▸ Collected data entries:
-- Opening Marker --

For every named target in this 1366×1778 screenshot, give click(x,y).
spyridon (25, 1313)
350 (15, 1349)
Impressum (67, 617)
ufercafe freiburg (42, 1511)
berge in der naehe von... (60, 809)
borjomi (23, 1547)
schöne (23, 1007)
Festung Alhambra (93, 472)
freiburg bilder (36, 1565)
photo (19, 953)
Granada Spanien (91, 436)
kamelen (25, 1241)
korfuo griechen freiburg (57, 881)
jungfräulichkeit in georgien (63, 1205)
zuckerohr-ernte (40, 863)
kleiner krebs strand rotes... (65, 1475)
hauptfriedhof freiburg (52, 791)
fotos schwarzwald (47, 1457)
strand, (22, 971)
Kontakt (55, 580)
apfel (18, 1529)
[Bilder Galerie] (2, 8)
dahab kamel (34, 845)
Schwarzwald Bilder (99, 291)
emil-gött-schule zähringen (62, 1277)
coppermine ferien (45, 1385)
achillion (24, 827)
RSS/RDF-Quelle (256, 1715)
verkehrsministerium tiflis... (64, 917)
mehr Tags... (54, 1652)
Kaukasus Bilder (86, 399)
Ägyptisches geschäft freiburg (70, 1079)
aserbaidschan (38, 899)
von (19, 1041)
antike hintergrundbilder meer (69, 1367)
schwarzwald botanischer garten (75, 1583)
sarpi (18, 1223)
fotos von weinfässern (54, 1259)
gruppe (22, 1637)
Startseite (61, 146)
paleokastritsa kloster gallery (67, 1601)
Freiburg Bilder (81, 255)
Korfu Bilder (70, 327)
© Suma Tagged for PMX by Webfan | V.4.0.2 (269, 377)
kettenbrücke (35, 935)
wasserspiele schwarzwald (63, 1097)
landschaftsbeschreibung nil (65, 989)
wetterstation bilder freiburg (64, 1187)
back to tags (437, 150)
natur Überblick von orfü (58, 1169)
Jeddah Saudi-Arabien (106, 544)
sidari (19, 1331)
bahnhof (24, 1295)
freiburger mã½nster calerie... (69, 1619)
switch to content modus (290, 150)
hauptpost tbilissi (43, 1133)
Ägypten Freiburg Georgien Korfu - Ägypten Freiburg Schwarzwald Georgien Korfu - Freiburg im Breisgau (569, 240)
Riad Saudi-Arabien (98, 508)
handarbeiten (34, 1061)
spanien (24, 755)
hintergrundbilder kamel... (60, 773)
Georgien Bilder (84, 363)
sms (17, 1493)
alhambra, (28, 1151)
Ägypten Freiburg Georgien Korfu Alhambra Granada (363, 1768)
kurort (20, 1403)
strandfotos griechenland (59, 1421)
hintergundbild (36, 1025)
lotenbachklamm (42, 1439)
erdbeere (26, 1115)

-- Closing Marker --

▸ EXERCISE AIM: Reproduce, character for character, only the lines of the preceding data that start at the line with "korfuo griechen freiburg (57, 881)" and end at the line with "apfel (18, 1529)", both included.

▸ OUTPUT FOR THIS TASK:
korfuo griechen freiburg (57, 881)
jungfräulichkeit in georgien (63, 1205)
zuckerohr-ernte (40, 863)
kleiner krebs strand rotes... (65, 1475)
hauptfriedhof freiburg (52, 791)
fotos schwarzwald (47, 1457)
strand, (22, 971)
Kontakt (55, 580)
apfel (18, 1529)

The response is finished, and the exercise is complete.